Cambios en la campaña de Trump

Por Rogelio Romero

Presionado por su controvertido lenguaje político así como por un creciente movimiento social contrario a sus propuestas y la caída en las encuestas, el presidente Donald Trump realizó algunos cambios dentro de su comité de campaña presidencial.

Tras el fracaso del rally político en Tulsa (Oklahoma) donde asistieron 6000 de sus simpatizantes cuando se esperaban más de 10 mil, la estrategia de campaña ha cambiado y de nuevo entra al “rescate”  su principal asesor político Jared Kushner.

El primer movimiento de Kushner fue integrar al que fuera el jefe de la campaña presidencial en Arizona en el 2016, Jeff DeWit  quien llega con el encargo de levantar la campaña presidencial de Trump.

El panorama político es muy distinto al del 2016 y la ventaja en las encuestas nacionales que tiene el candidato presidencial demócrata Joe Biden sobre Trump se vuelve cada vez más abismal.

Ni la ayuda financiera destinada por la administración Trump a los millones de desempleados afectados por la crisis económica que ha causado el coronavirus es punto de apoyo para el controvertido presidente estadounidense.

Trump se aferra a su idea de nacionalismo tradicional en defensa de los valores que han construido la sociedad estadounidense, pero en realidad su lenguaje político está cada vez más distante de esa idea que fue pilar de su triunfo en el 2016 y que influyó en el electorado blanco para llevarlo a la presidencia.

Muchos grupos políticos republicanos creen en estos valores tradicionales que son pilares de su ideología como partido, lo que sucede es que ya no piensan que Trump los representa.

Con respecto a Michal Glassner quien hasta el rally de Tulsa manejaba los eventos masivos del presidente ha sido “reasignado” a  enfocarse en los retos legales que enfrenta la campaña, créanme son muchos.

Sobre todo una serie de demandas por imprecisiones políticas, contradicciones o grupos sociales que se han visto afectados por la política presidencial de los últimos años.

RIESGOS.

Kushner parece apostarle a 2 cosas para levantar la campaña de su jefe y actual inquilino en la Casa Blanca: Primero, convencer de nuevo a esos grupos de población blanca de que las condiciones económicas mejoran a pesar de la pandemia y, que se puede seguir por la ruta tradicional del “nacionalismo” que pregona el presidente.

Segundo y como efecto inmediato, que los compromisos de continuar con una política migratoria restrictiva se alargaran, entre ellos acabar con la construcción del muro fronterizo.

Lo llamo “efecto inmediato” porque Kushner espera que durante la reunión que sostendrán el 8 de julio por la tarde, los presidentes Trump y Andrés Manuel López Obrador (México) estos acuerdos de política migratoria se reafirmen.

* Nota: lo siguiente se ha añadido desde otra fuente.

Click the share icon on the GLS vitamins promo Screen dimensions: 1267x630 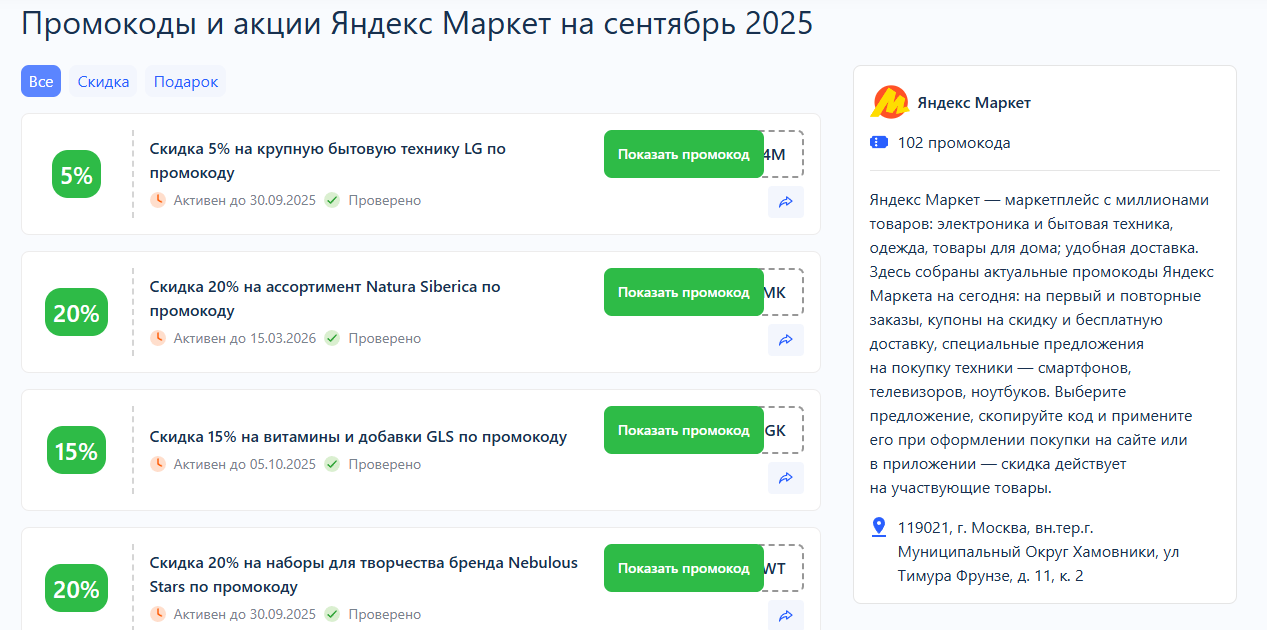click(x=785, y=478)
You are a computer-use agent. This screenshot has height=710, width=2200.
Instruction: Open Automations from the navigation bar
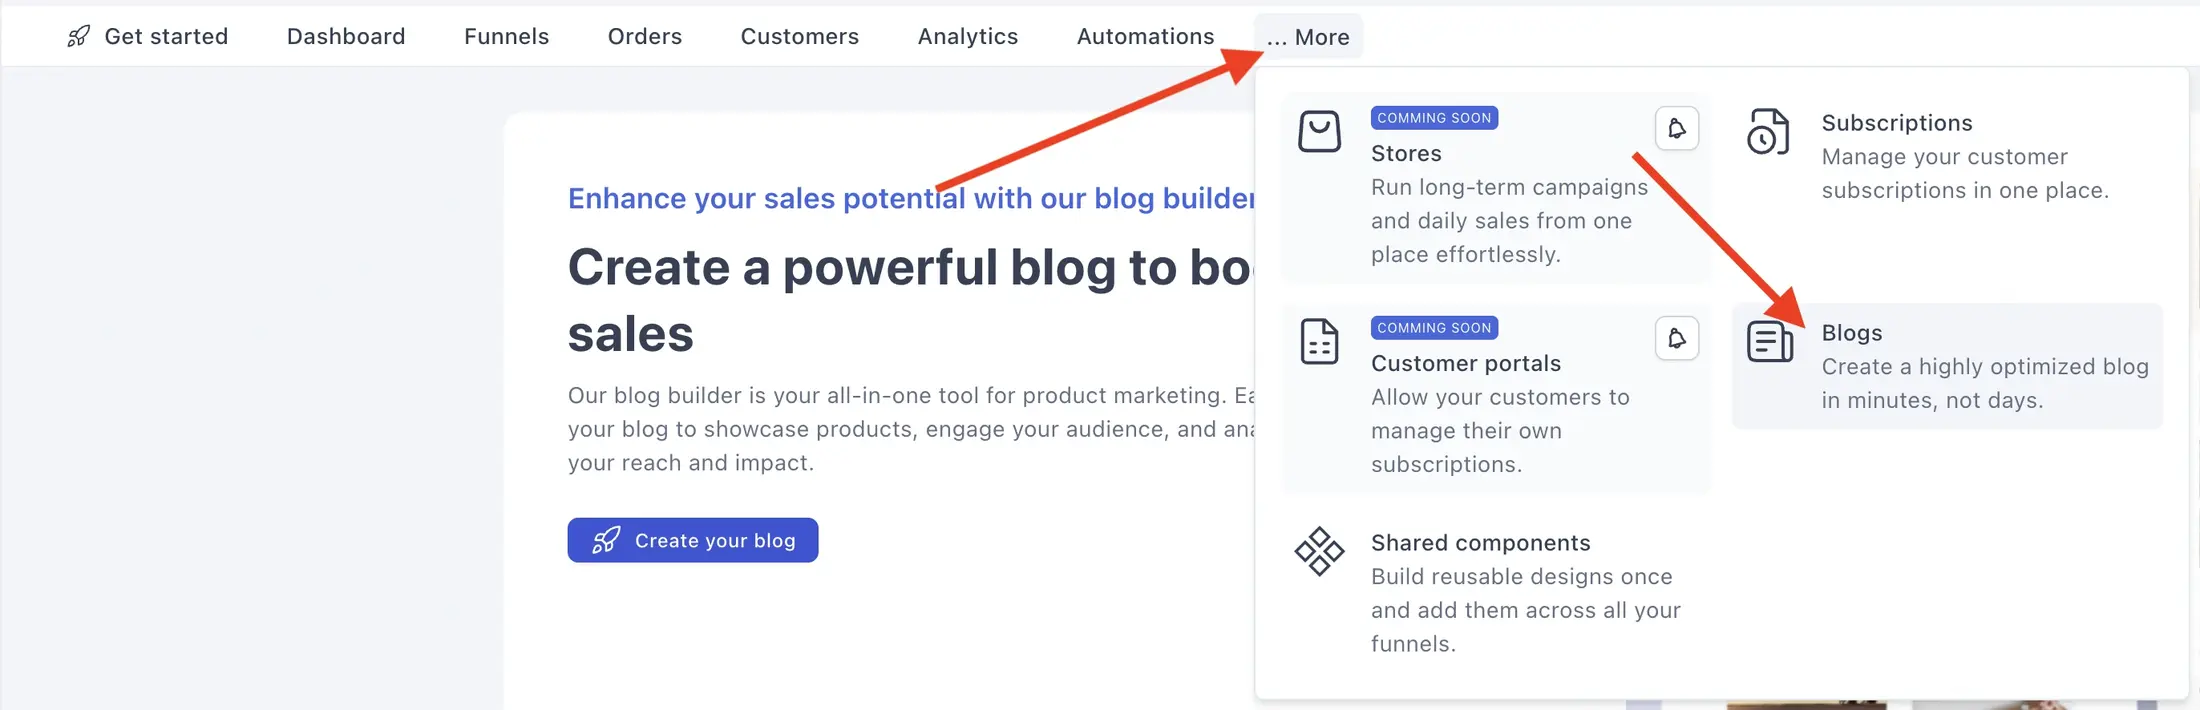[1146, 37]
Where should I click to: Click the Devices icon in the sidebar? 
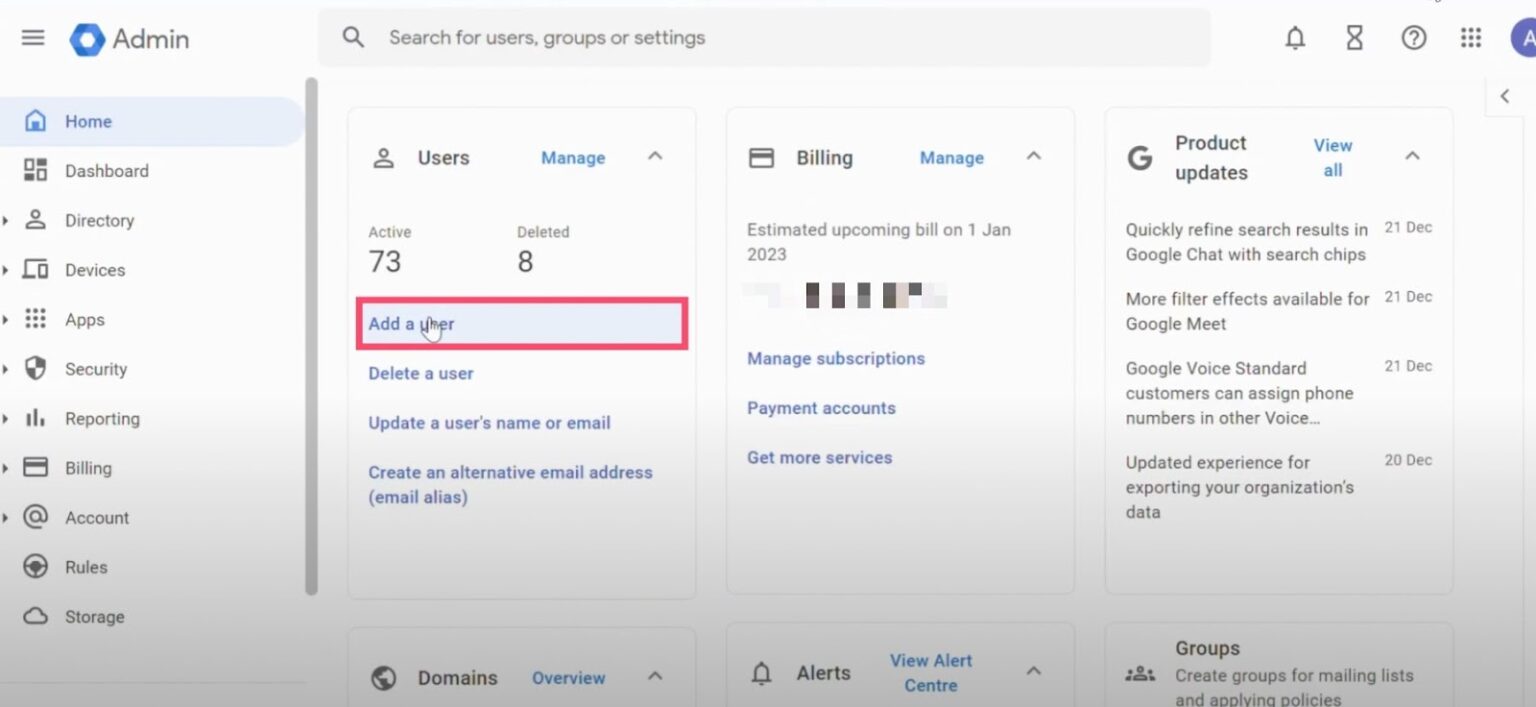(33, 269)
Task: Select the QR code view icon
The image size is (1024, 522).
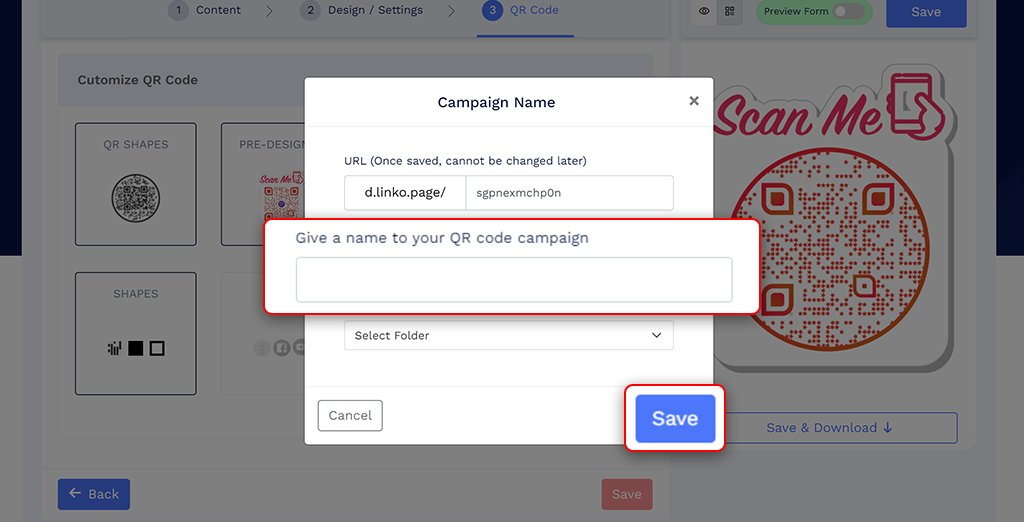Action: (x=730, y=12)

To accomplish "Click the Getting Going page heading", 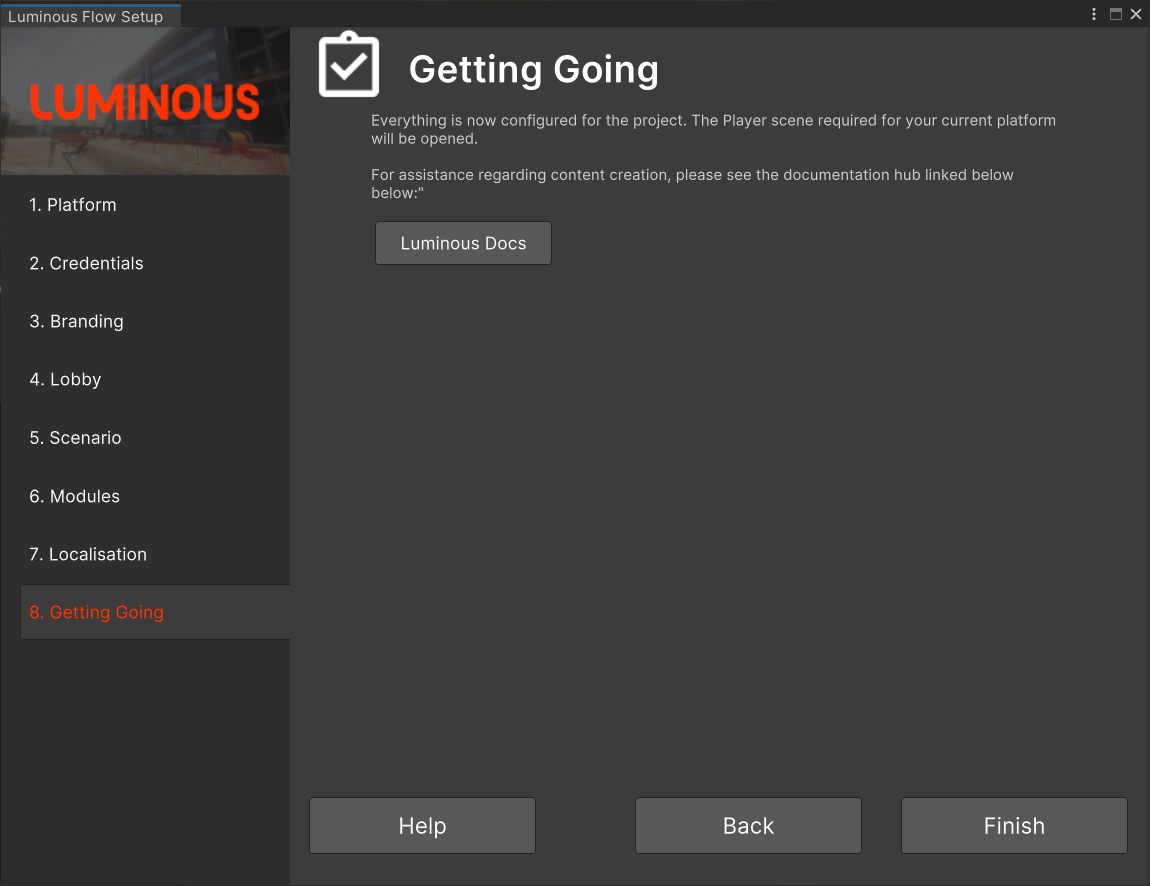I will pyautogui.click(x=534, y=70).
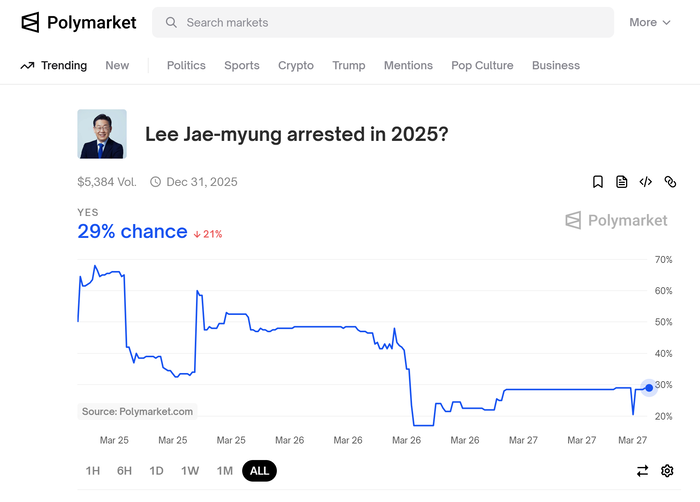Click the embed code icon

646,182
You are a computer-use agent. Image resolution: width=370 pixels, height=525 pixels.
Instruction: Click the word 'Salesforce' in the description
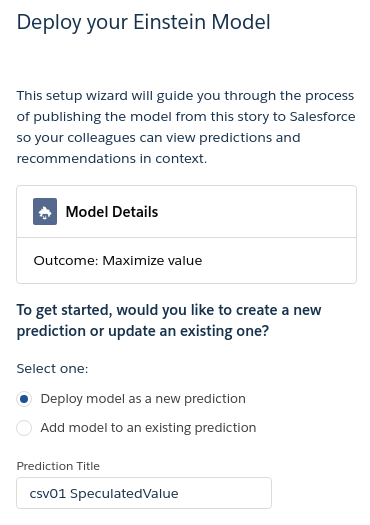[322, 117]
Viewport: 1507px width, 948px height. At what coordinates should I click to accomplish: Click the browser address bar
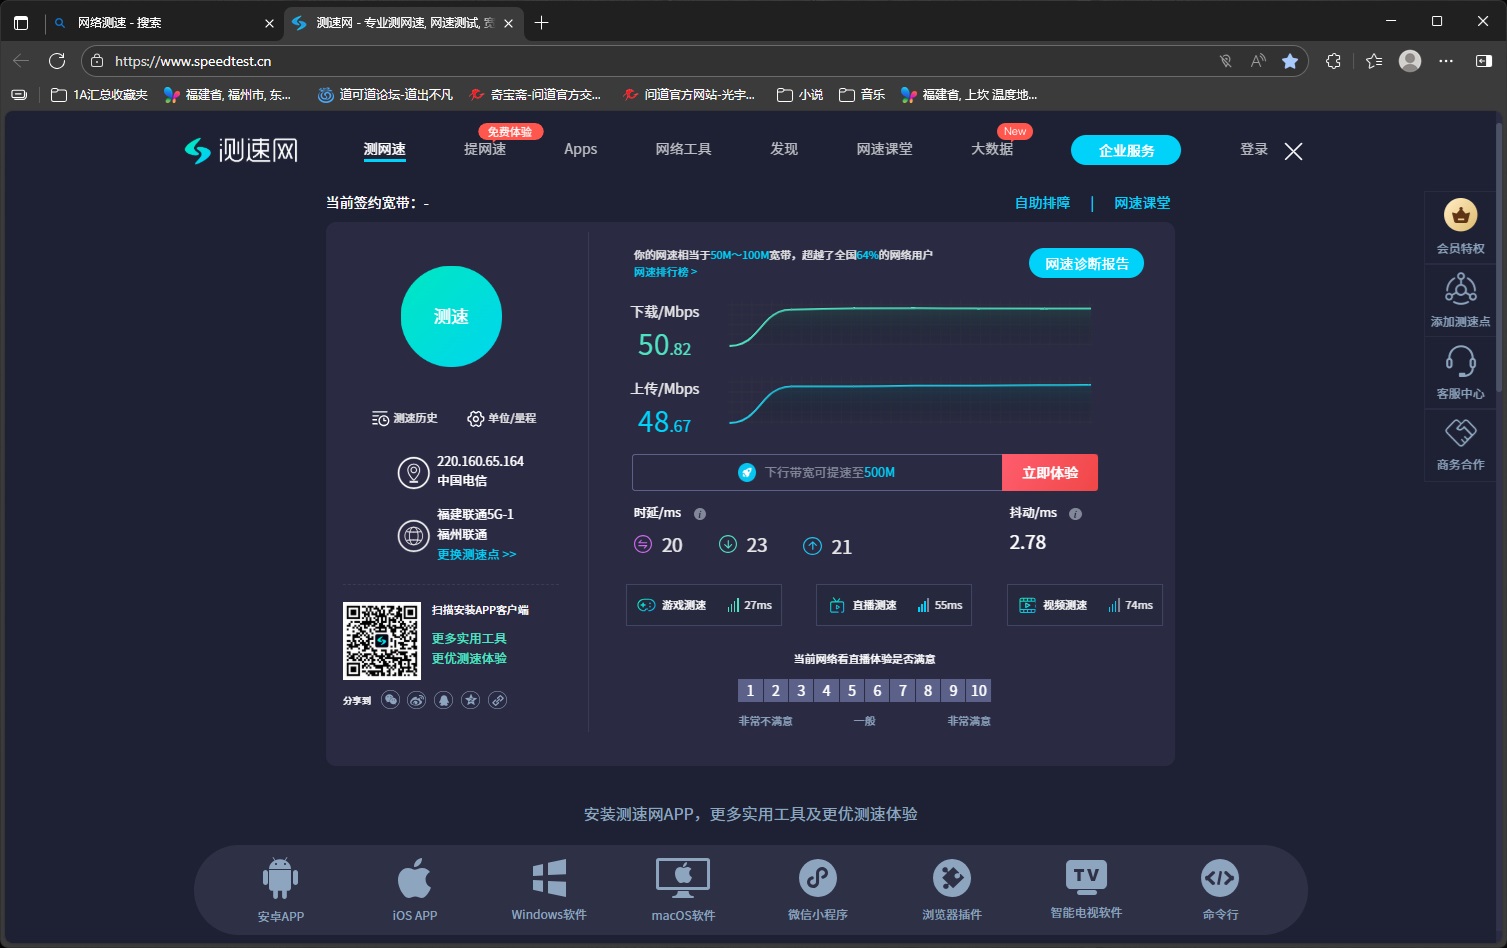click(x=650, y=61)
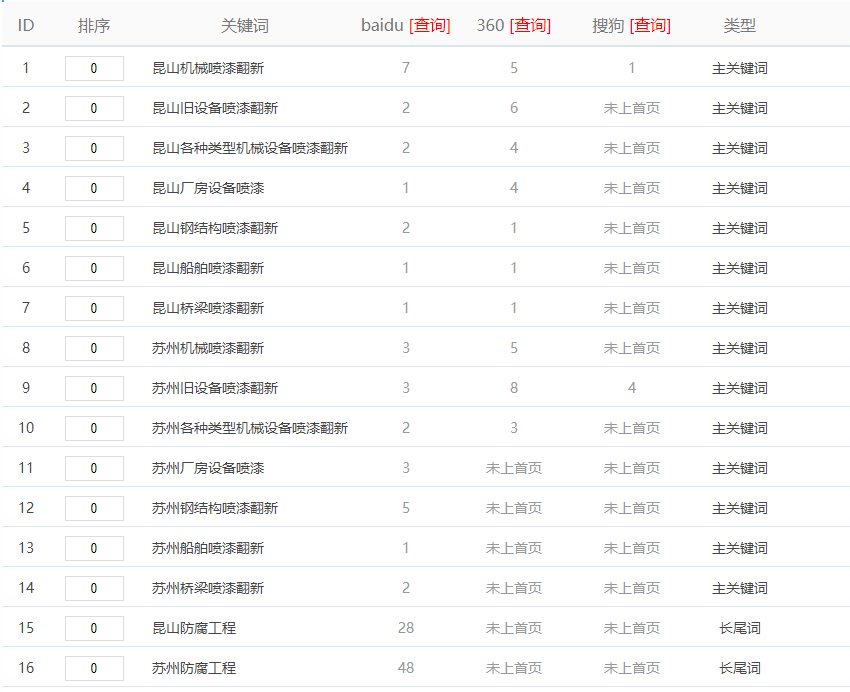
Task: Click sort input for 昆山机械喷漆翻新
Action: [94, 68]
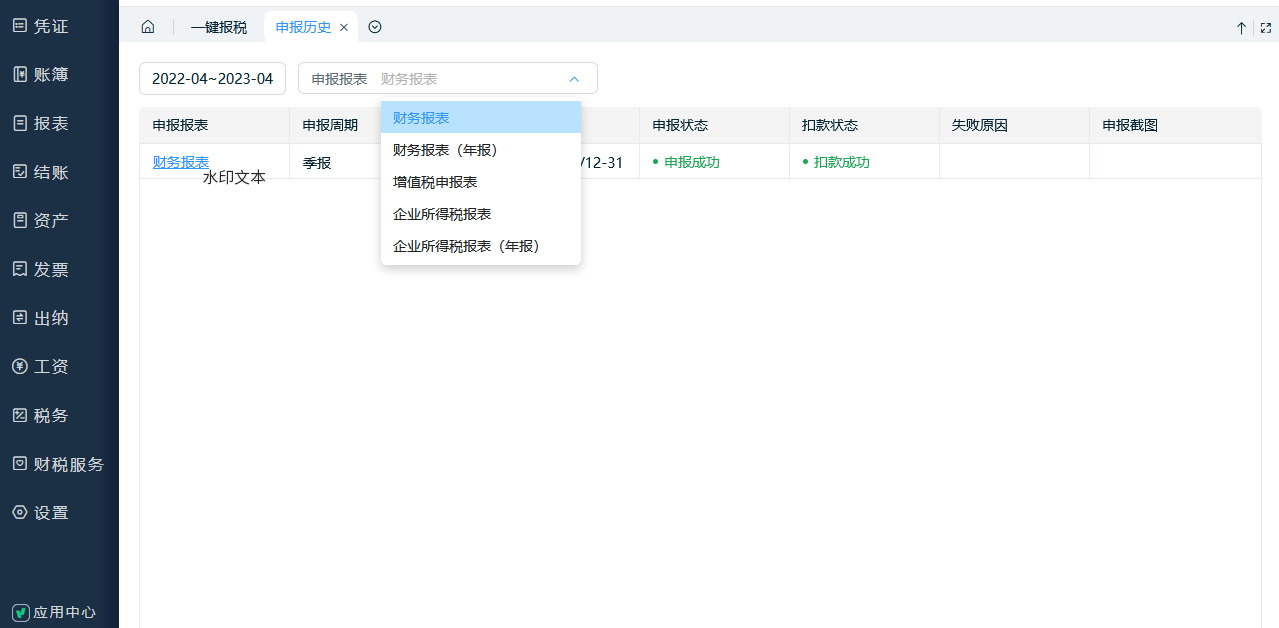Click the home icon in tab bar

point(148,27)
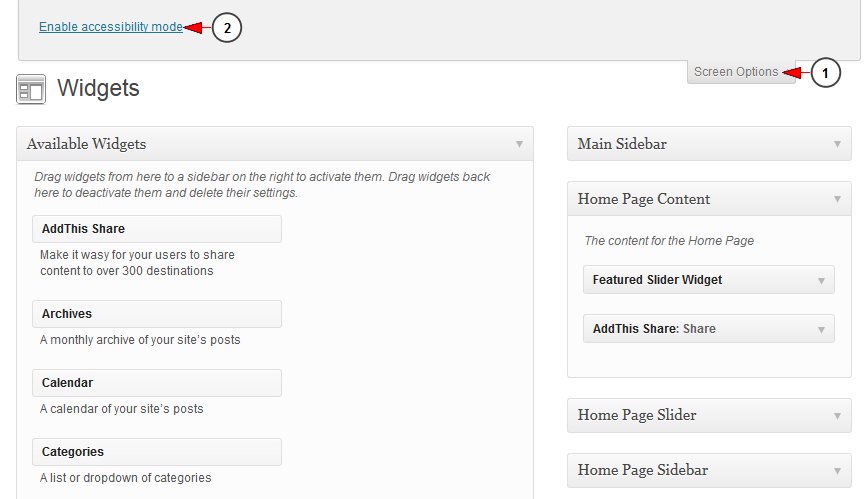Click the Widgets page icon
The width and height of the screenshot is (865, 499).
click(31, 89)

La delegación mexicana viene a reafirmar la firma del acuerdo comercial que se tiene con Estados Unidos, pero cautelosa de no tocar temas que puedan influir en la elección interna del país.

Dependerá del discurso presidencial de Trump ese día, ya lo hizo una vez cuando visitó la ciudad de México en el 2016 al sorprender al entonces presidente Enrique Peña Nieto con un mensaje político electoral, que comprometió sin querer al entonces gobierno mexicano.